The problem of unfounded righteousness always is going to be with us so long as Christians fail to recognize that they're fallible human beings, just like the rest of us.
It's fine to have personal opinions about what's right and wrong. It isn't fine to try to impose them on everybody else, using blind faith in an unknown God as your battle cry.
That happens to be the name of Ron Luce's movement: Battlecry. Luce, a forty-six year old, is out to save the youth of America. From what, I'm not sure. But whatever it is, it's dangerous. Amanpour asked him why he's declared war on the American lifestyle.

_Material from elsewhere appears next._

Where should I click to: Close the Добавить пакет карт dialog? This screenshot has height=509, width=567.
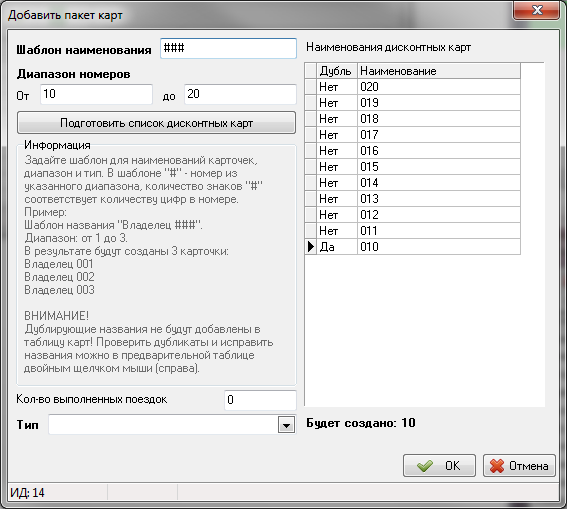[537, 10]
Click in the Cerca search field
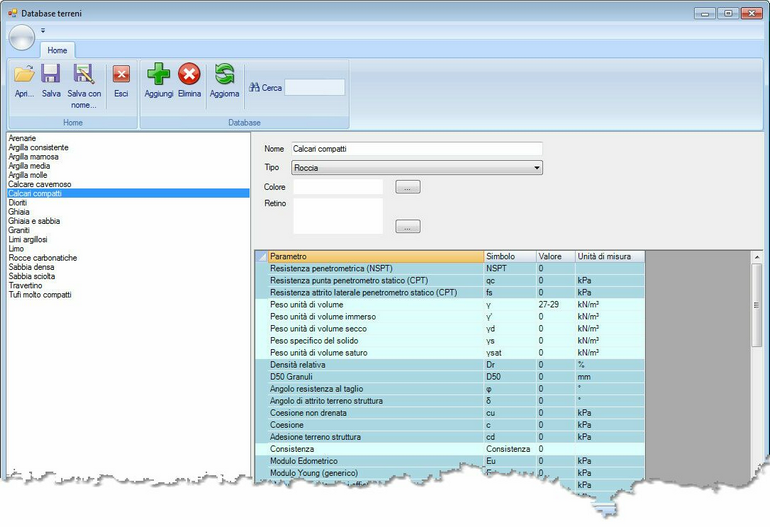 coord(314,88)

We call them terrorists, virtue terrorists, that are destroying our kids. They're raping teenage America on the sidewalk. And everybody's walking by as if it is OK, and it isn't OK.
Hmmmm. I guess Luce is upset because teenagers are having sex, smoking pot, drinking and doing other stuff that teenagers have always done.
If Luce was a decade or so older he'd have a memory of the '60s, like I do, and realize that a better term for "virtue terrorists" is "having a good time." (In fact, he admitted that he did these things himself when he was younger).
My parting piece of advice to any Christian warriors who read this post is this: it's all right to be who you really are, and allow other people the same freedom.
Observe the case of Idaho Senator Larry Craig, who came into the news today after pleading guilty to a bathroom stall incident. If you turn to Craig's senatorial web site, on his personal philosophy page you can read that one goal of his is to:
Defend and strengthen the traditional values of the American family.
That's great. And personally I've got nothing against Craig's bathroom stall behavior, so long as it is consensual. Here's what is reported to have happened after Craig went into a public rest room that was already occupied by a plain clothes police officer.
According to Roll Call, the arresting officer alleged that Craig lingered outside a rest room stall where the officer was sitting, then entered the stall next door and blocked the door with his luggage.
According to the arrest report cited by Roll Call, Craig tapped his right foot, which the officer said he recognized "as a signal used by persons wishing to engage in lewd conduct."
The report alleges Craig then touched the officer's foot with his foot and the senator "proceeded to swipe his hand under the stall divider several times," according to Roll Call.
At that point, the officer said he put his police identification down by the floor so Craig could see it and informed the senator that he was under arrest, before any sexual contact took place.
One more Christian warrior, who was rated 100% by the Christian coalition, bites the hypocritical dust. May many more follow in his footsteps until honest this-is-who-I-am-ness rules the land.
Senator Craig, it's OK if you're gay. Just be who you are. Michael Vick, just tell us that you're sorry for your dog fighting – saying you've found Jesus doesn't make your apology any more believable.